Cypher paused, then he did what he did best. He stayed the course. "Protocol was text only from you. Which should've been an hour ago. Whose cell are you using? I don't recognize the encryption."
"Borrowed but secure. Sitrep," I repeated, out of fucking patience.
"Mission success."
I fucking exhaled.
"Your turn," he demanded.
CYPBERCOM had had November, but Delta Force had had Cypher. Not equitable, definitely different, but head-to-head in measurable skill sets. What Cypher lacked in programming, he more than made up for it on the battlefield, and his hacking skills were improving daily. He was the only person besides myself, and now apparently November, who had full access to my satellites and network. I also knew Cypher would've been the least likely out of the four team leaders to leak intel to my nemesis about the op.
I gave Cypher a shortened version. "HVT down. Complication on exfil." I glanced at my watch and calculated. "Contact the others and tell them to report by sixteen hundred hours, Eastern Standard Time, to these coordinates." I texted him the GPS location. "Confirm receipt."
"First, the order to pull everyone in should come from you. You know Judas won't show for me. Questionable if he'll show for you. Second, that's only seventeen hours from now, those are North American coordinates, and we're all spread out. Third, what complication? You don't have complications in the field."
The Solace repositioned to angle into headwinds as she aimed for Taylor's Bay. "Tomorrow. Sixteen hundred. Handle it."
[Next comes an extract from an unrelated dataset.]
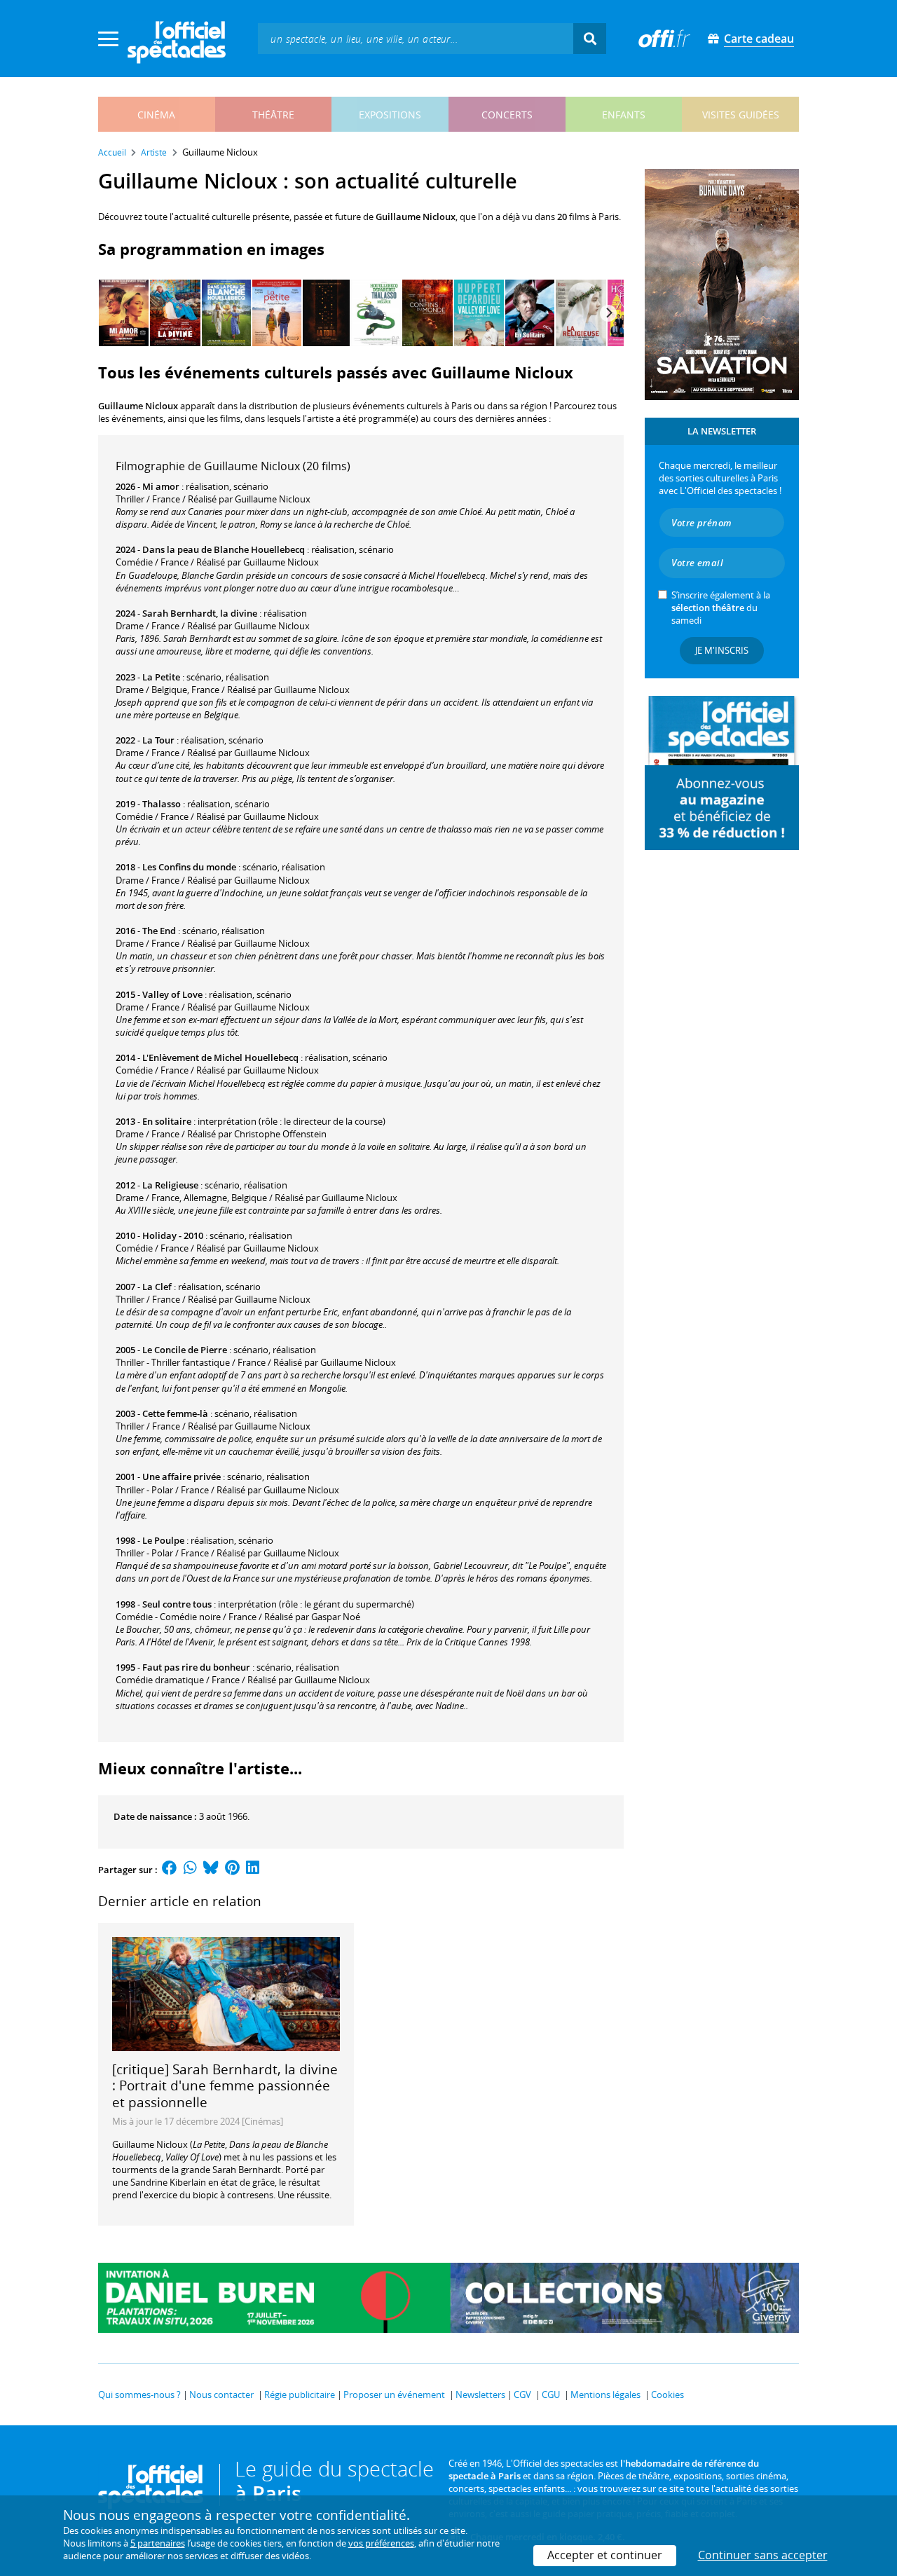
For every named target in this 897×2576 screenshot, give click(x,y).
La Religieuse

"Ghost," Cypher clipped in warning. "What complication?"
"Hot extraction. Our plane went down. I have to go. Cell encryption is timed."
" Shit . Venezuela," Cypher stated knowingly.
I didn't confirm or deny. "Tomorrow."
"All right. Consider it handled."
"Good copy." I hung up, wiped the calls and text, and was turning back toward the bridge when both Simon and the crew who'd loaned me his cell appeared on deck, armed with matching M24s.
"Ready?" Simon asked.
"Roger." I handed the phone back to the other crew. "Ares?"
"In position starboard," Simon answered. "You're port side. We've got bow and bridge."
"Good copy. Helios?" I didn't fucking forgive him. I never would. But Feralyn was attached to the asshole for some reason, and I didn't want to see the look on her face that I'd seen on Safiya's tonight.
The two crew members looked at each other.
Shit. "Dead?"
"No," Simon quickly answered.
Then I understood the look. "Conscious and pissed about his plane."
Simon tipped his chin.
"Copy. Let's get this done." I moved into position, it started to rain, and for a split second, my head swam.
I shook it off and sighted through the scope.
The Solace pulled into Taylor's Bay.